## Passage
Rhizobia are a diverse group of bacteria that engage in symbioses with the roots of leguminous host plants. Once established as symbionts, these bacteria reduce dinitrogen to a form the plant can use for growth. Symbiotic bacteria contribute significantly to an ecologically-sound and cost-efficient nitrogen supply. Most rhizobia belong to families in the order of the Rhizobiales within the alpha-proteobacteria subdivision (alpha-rhizobia). Many rhizobia are capable of inducing the formation of nodules on the roots of their leguminous host plants. These specialized plant organs are invaded by the bacteria which fix nitrogen in an endosymbiotic bacteroid state within the plant cell. This process involves specific recognition and coordinated differentiation of both bacterial and host cells.
Xanthomonas species which have adopted a plant-associated and usually plant pathogenic lifestyle group to the gamma-proteobacteria. Xanthomonads are pathogens of diverse groups of cultivated plants. We study Xanthomonas campestris as pathogen of cruciferous plants. Based on their specific host ranges, strains of Xanthomonas campestris were differentiated into over 140 pathovars.
Xanthomonas species are able to produce the acidic exopolysaccharide xanthan gum. Because of its physical properties it is widely used as a viscosifier, thickener, emulsifier or stabilizer in both food and non-food industries.

## Extracted material

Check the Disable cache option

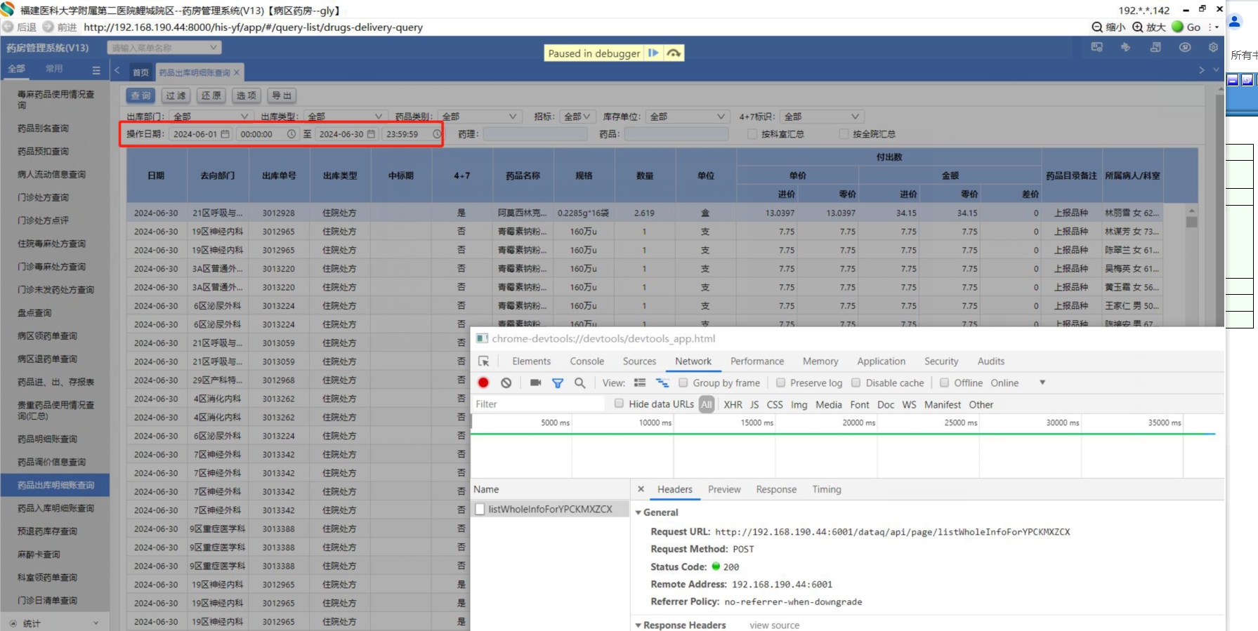tap(856, 383)

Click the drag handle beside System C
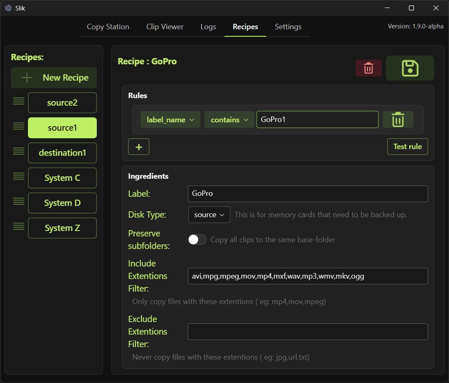(19, 176)
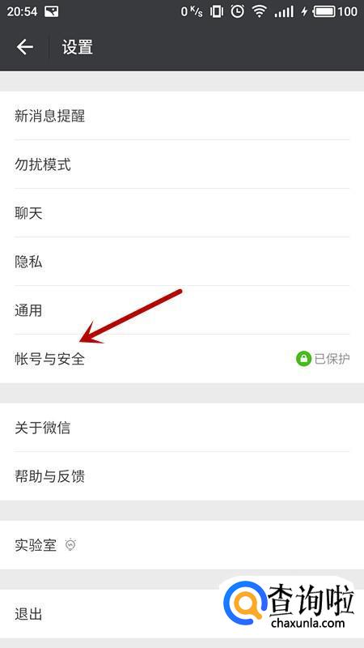Tap the alarm clock status icon
364x648 pixels.
point(237,11)
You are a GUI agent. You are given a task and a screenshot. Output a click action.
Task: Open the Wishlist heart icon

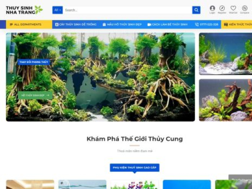coord(233,8)
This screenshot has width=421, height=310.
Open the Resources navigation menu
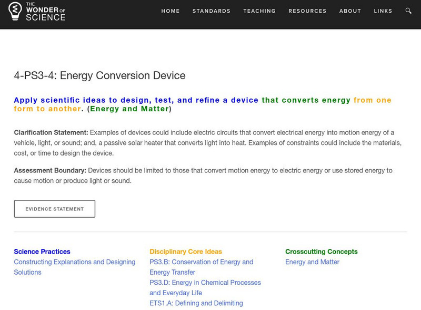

## Exercise goal
Quote the stretch of the passage on rhizobia and Xanthomonas from "Xanthomonas species which" through "over 140 pathovars.".

## Answer below
Xanthomonas species which have adopted a plant-associated and usually plant pathogenic lifestyle group to the gamma-proteobacteria. Xanthomonads are pathogens of diverse groups of cultivated plants. We study Xanthomonas campestris as pathogen of cruciferous plants. Based on their specific host ranges, strains of Xanthomonas campestris were differentiated into over 140 pathovars.